> Directions
Retype exactly the lines from the one holding "1482x812 pixels. How" through the final line of the data, both included.

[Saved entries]
*** Block opens ***
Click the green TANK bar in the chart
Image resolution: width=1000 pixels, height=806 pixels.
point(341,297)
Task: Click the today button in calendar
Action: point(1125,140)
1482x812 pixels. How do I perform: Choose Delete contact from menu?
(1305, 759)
*** Block closes ***
> Final answer
1482x812 pixels. How do I perform: Choose Delete contact from menu?
(1305, 759)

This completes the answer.